The microphone is used as a sensor data source and is wired and set up like in our earlier labs. The driver for this device operates asynchronously and communicates with its caller by means of a callback. As we are storing the microphone data into flash, this is handled in the callback, and the caller receives the status of the flash write.

Watchdog

The board’s builtin watchdog interface has been configured with one input, and a timeout of 10 seconds. Functionality has been tested by halting the watchdog monitoring thread.

Flash memory

The board has flash memory with an erasure unit of 4096 bytes. We are using lower pages for program code, so our storage facility has picked the top two pages for storage. It was necessary to allocate two pages so that when a write operation goes past the end of one page, it can continue writing in another page, while read operations can still proceed in the original page. Functionality was tested by doing continuous writes to flash and reading to compare.

Once flash was used, code corruption on upload became much more frequent. Erasing the flash on connection to the board has eliminated this problem during the remainder of development on this project.

Scheduler

The scheduler from our labs has been extended to manage operating states of the system. State change logic determines the operating state based on defined parameters, such as the system energy level. Threads request in which operating state to run in, and they will only be scheduled when the system is in the correct state. We have chosen to have a SLEEP state; threads that are allocated to that state will also be run in the other states. Those threads are generally important to the operation of the system, such as the watchdog bopper, energy monitor and status transmitter.

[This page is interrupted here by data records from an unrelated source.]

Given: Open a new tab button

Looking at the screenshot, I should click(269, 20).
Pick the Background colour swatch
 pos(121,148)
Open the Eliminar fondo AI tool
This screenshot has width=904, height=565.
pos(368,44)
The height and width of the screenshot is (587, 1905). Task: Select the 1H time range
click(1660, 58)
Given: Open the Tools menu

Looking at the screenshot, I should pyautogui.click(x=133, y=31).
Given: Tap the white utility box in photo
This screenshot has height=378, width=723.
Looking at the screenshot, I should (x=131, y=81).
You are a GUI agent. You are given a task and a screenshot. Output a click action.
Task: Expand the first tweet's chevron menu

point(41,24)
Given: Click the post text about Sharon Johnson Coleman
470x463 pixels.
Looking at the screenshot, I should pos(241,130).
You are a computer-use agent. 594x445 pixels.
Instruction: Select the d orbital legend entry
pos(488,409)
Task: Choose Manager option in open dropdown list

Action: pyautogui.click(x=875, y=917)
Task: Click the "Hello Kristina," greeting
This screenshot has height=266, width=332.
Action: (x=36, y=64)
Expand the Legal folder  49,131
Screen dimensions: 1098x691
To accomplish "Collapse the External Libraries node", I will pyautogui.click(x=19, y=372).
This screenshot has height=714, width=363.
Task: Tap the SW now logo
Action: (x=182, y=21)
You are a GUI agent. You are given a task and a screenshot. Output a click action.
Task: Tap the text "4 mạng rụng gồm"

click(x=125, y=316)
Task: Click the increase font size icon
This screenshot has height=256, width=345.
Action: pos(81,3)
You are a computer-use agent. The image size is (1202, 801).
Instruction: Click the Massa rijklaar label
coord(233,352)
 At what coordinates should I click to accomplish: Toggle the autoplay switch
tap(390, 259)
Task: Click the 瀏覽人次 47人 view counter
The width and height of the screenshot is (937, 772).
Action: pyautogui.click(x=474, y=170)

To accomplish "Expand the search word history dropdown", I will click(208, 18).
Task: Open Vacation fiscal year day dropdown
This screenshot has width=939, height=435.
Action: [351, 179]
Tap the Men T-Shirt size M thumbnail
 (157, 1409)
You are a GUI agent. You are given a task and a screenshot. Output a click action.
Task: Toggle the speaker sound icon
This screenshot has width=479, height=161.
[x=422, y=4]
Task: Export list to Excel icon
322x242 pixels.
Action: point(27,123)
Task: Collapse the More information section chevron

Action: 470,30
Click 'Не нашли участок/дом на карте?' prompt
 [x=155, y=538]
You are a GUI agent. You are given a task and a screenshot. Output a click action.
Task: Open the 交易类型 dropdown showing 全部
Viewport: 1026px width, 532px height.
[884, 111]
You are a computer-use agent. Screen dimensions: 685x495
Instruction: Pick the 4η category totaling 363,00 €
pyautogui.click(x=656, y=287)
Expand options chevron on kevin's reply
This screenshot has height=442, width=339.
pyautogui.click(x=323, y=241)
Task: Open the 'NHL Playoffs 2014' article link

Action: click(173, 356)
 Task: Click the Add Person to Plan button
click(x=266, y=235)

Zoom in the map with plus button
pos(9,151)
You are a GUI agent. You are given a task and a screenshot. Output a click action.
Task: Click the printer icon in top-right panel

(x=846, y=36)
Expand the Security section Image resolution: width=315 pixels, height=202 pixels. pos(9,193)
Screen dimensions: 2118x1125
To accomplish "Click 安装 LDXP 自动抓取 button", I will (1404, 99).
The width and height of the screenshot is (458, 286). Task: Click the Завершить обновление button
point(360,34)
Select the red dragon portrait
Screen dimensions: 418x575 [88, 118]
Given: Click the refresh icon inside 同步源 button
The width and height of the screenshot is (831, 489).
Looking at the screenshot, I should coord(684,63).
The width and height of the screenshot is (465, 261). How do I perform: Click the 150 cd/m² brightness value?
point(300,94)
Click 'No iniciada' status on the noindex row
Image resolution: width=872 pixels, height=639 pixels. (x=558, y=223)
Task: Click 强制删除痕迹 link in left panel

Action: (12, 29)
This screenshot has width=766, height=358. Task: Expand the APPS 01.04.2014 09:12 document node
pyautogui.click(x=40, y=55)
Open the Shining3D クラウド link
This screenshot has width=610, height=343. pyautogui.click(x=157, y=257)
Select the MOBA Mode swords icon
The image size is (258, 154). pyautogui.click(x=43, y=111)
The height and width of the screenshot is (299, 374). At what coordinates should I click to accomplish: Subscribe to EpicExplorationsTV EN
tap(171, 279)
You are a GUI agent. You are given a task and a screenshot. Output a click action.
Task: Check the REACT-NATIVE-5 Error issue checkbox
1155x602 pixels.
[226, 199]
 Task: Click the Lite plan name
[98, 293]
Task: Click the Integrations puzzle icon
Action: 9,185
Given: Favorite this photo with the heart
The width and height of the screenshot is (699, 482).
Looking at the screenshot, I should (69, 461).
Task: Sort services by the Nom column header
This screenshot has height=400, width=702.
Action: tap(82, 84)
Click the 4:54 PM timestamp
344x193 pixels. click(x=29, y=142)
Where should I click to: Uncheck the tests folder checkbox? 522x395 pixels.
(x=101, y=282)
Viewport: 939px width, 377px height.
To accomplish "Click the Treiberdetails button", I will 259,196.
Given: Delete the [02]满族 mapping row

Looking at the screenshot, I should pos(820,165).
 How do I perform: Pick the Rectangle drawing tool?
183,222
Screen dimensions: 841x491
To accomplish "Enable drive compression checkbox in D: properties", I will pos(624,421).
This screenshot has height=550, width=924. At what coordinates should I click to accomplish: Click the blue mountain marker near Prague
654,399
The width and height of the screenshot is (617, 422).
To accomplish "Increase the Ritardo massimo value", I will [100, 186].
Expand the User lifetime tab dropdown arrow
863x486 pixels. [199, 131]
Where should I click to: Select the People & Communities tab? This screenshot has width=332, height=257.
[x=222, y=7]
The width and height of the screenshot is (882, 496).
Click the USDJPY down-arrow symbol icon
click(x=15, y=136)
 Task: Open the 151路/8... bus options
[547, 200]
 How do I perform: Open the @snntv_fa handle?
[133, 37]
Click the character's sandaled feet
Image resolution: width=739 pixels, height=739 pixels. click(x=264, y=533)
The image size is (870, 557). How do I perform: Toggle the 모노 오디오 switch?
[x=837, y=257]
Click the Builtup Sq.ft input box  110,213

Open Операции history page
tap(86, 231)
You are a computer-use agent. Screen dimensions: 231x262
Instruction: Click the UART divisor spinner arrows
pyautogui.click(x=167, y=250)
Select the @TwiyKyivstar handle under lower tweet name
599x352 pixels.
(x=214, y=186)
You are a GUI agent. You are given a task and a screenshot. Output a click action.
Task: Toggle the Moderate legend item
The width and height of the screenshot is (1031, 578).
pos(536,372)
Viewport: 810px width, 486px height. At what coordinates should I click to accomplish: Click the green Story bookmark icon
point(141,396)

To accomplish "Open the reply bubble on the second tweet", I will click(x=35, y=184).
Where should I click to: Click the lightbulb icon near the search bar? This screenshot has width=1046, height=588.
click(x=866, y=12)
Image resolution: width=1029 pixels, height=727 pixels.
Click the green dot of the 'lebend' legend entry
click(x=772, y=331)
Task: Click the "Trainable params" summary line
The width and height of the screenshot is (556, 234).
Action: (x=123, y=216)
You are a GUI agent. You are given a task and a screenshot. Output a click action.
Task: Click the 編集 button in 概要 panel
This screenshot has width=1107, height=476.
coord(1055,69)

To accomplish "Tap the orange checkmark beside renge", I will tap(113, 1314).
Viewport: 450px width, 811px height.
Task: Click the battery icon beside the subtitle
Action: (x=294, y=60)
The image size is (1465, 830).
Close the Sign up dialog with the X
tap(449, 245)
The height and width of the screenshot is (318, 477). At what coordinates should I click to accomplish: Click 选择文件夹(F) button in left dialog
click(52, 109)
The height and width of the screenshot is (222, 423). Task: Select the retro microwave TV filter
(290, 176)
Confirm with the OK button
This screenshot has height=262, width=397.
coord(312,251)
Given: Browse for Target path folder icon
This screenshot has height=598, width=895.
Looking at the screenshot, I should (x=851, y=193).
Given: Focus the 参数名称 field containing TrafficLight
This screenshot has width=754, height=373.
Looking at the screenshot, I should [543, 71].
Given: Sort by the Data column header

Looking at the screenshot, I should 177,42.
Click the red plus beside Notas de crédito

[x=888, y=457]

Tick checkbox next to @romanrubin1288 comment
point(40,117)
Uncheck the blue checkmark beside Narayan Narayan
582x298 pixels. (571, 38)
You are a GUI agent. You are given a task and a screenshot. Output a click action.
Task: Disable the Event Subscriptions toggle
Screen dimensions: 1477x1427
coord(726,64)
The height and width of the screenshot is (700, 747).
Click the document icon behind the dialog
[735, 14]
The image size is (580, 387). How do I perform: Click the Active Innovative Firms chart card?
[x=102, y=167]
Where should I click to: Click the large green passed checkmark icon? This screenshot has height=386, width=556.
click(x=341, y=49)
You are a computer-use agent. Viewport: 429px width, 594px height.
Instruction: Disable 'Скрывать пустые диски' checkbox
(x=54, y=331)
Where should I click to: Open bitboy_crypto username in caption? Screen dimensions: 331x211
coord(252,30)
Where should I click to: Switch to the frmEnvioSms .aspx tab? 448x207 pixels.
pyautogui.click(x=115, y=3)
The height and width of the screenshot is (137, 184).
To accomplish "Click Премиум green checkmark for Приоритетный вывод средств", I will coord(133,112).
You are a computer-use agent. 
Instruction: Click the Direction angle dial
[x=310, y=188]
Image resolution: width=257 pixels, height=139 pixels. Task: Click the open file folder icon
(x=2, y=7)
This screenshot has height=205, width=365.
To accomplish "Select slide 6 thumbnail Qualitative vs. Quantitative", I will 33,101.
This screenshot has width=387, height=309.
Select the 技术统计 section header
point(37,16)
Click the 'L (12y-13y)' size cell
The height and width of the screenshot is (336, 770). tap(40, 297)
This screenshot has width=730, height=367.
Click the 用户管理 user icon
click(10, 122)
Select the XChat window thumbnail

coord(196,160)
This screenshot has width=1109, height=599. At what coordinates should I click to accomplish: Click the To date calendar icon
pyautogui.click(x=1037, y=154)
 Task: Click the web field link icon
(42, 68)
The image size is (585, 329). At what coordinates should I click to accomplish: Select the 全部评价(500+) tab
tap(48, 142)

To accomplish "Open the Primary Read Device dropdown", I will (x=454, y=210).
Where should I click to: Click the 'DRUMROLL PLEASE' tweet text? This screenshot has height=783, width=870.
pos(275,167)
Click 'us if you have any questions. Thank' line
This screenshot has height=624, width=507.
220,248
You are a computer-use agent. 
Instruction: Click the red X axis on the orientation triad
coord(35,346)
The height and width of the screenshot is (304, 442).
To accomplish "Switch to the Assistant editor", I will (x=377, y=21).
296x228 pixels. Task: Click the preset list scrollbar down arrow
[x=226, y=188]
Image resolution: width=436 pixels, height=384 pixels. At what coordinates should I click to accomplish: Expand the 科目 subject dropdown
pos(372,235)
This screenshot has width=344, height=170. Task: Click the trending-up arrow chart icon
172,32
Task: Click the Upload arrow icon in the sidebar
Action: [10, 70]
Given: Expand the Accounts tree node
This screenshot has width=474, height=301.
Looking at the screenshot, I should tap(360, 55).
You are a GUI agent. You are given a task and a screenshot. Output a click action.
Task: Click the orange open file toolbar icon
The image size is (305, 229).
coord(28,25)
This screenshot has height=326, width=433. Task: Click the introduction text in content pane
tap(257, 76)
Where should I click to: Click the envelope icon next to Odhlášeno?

Threads were profiled, but utilization was not an issue for us here, partially because longer scheduling periods made demonstrating operation easier.

Pin Configuration:

The following table summarizes all GPIO pin assignments used in the CubeSat prototype:

You can see our final setup here:

Receiving Board

To test the transmission from our CubeSat, we used another board with Seeed Studio XIAO nRF52840 microcontroller along with a Seeed Studio Wio SX1262 LoRa radio module. The code to configure this was written in Arduino IDE and uses the RadioLib Library to interact with the SX1262.